IMF loan conditions

IMF loan conditions

In a staff level meeting with the International Monetary Fund (IMF) a bailout package of $6 billion has been finalised and global lending agency will give approval to it in Board of Directors meeting. Like the previous loan programmes which were availed by almost successive governments since 70s certain conditions and strings have been tied to it. This time the sitting government will be required to implement the conditions of doing away with power sector subsidies; electricity and gas tariffs rise and power sector recoveries  of receivables; expanding tax base by netting non-filers; terminating tax exemptions; effectively addressing the macroeconomic imbalances of unsustainable public debt and swollen trade deficit; gradually reducing budget deficit; and improving the Ease of Doing Business Index to stimulate domestic and foreign investment to stop the current trend of slow down of the economy.

The track record of the elected ruling elite has not been enviable regarding the implementation of IMF structural reforms which would have impacted the rich feudal and mercantile classes. That is why independent economists like Dr. Ashfaq Ahmad khan were insisting for homegrown solution for which the political leadership and tax bureaucracy is still not inclined. The regressive fiscal measures like electricity and gas tariffs hikes have always been proved counterproductive as these measures have vitiated the economic environment. The economies of South Asian developing countries thrived and reached the zenith of prosperity with reasonably low tariffs of energy inputs, tax reforms and curbing the culture of corruption. This recipe of achieving success on the economic front was briefly touched by Malaysian Prime Minister Dr. Mahatir Mohammad in a speech in his visit of Pakistan. But neither the political elite nor the top bureaucracy seem interested to initiate and implement these reforms.

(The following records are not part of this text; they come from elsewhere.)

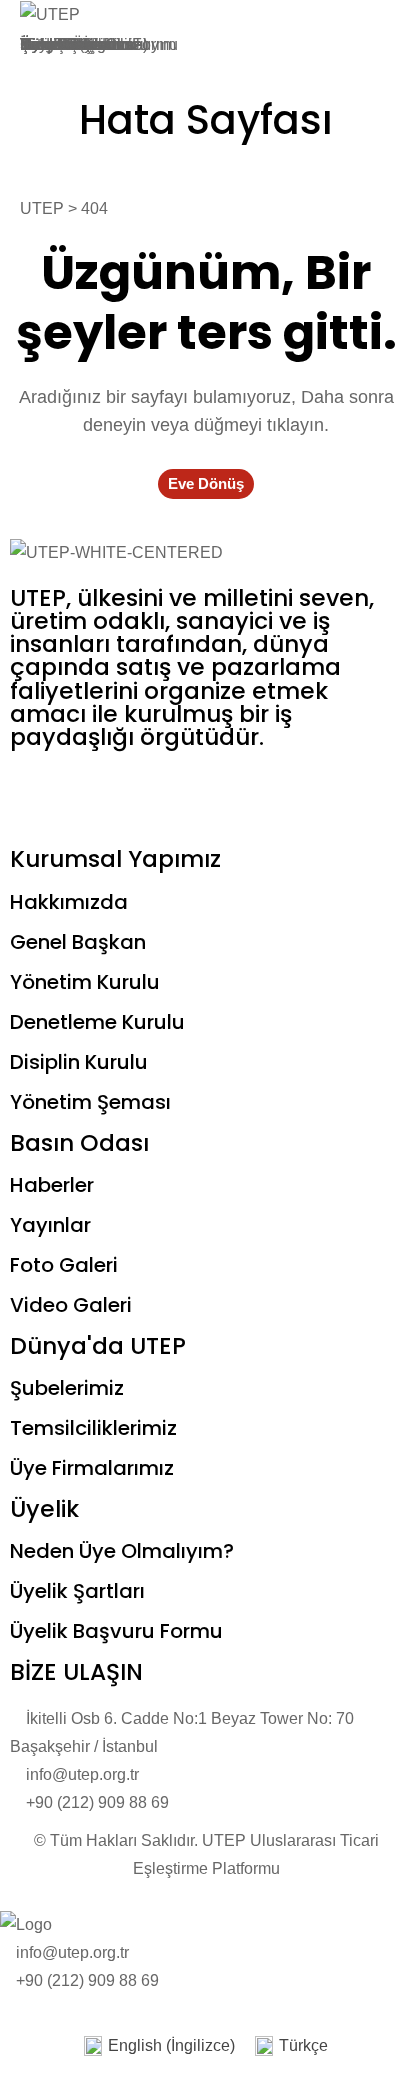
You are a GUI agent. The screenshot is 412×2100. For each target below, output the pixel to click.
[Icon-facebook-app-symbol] (35, 794)
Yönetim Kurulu (85, 982)
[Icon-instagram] (143, 794)
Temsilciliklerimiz (93, 1428)
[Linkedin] (251, 794)
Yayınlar (50, 1225)
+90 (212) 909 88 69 (87, 1980)
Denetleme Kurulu (97, 1022)
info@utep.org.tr (72, 1952)
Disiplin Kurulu (79, 1062)
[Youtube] (197, 794)
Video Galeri (71, 1305)
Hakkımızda (69, 902)
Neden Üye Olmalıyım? (122, 1551)
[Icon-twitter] (89, 794)
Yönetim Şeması (90, 1102)
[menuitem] (159, 2046)
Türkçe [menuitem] (303, 2045)
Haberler (52, 1185)
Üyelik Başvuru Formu (116, 1631)
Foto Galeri (64, 1265)
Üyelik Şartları (70, 44)
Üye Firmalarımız (92, 1468)
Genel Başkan (78, 942)
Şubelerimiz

Power sector subsidies will be withdrawn and more doses of electricity and gas tariffs hikes will follow. The government has not shown the determination to go after the influential electricity bills defaulters and exercise the option of persuading the private power producers to reduce the power tariff to which they had agreed in President Musharraf government. Power sector crises will not go away, and particularly the hydra-headed monster of circular debt, unless legal solutions are found to address the issues connected with the payment on account of idle capacity of thermal power plants and NEPRA manipulative practice of allowing highly inflated electricity tariff to IPPs which is indexed with depreciating rupee and appreciating US dollar. As per IMF condition if absolute autonomy is granted to NEPRA and OGRA then these regulatory authorities will become “Bull in a China House.”

The new professionally competent Chairman FBR is keen to expand the tax base by documentation of the economy while taking the business community in confidence. Documentation of wholesale and retail trade is not an easy task as the traders sells a number of smuggled goods along with the locally produced ones. The traders do not give receipts of soled smuggled goods. That is why a scheme of self assessment of income tax was introduced in 2001 because it eliminated the element coercion by tax collectors. It is high time to impose and collect agriculture income tax as its exemption has provided conduit for tax evasion to the feudal class on their income from industrial and business enterprises. Tax Ombudsman report of last year about the exemption of agriculture income tax had elucidated the matter.

For reducing the current account deficit imports have been curtailed with the imposition of regulatory duties and the trade deficit on merchandise account has declined by 13 percent. But it is an adhoc solution to tackle this chronic macroeconomic issue. Slapping of unnecessary regulatory and countervailing duties on imports always give impetus to smuggling of foreign goods. The way out lies in increasing exports with technology improvement, value addition and export products innovations. Simultaneously, incentives have to be given to promote industries of manufacturing imports substitutes, industrial raw material and intermediate goods. The imported raw material and intermediate goods have become very expensive due currency depreciation by 34 percent. None of the previous elected governments had implemented the rich people taxing structural reforms which were emphasized in the IMF programme. Let us hope PTI government will have the spine to touch the holy cows of feudal and mercantile classes.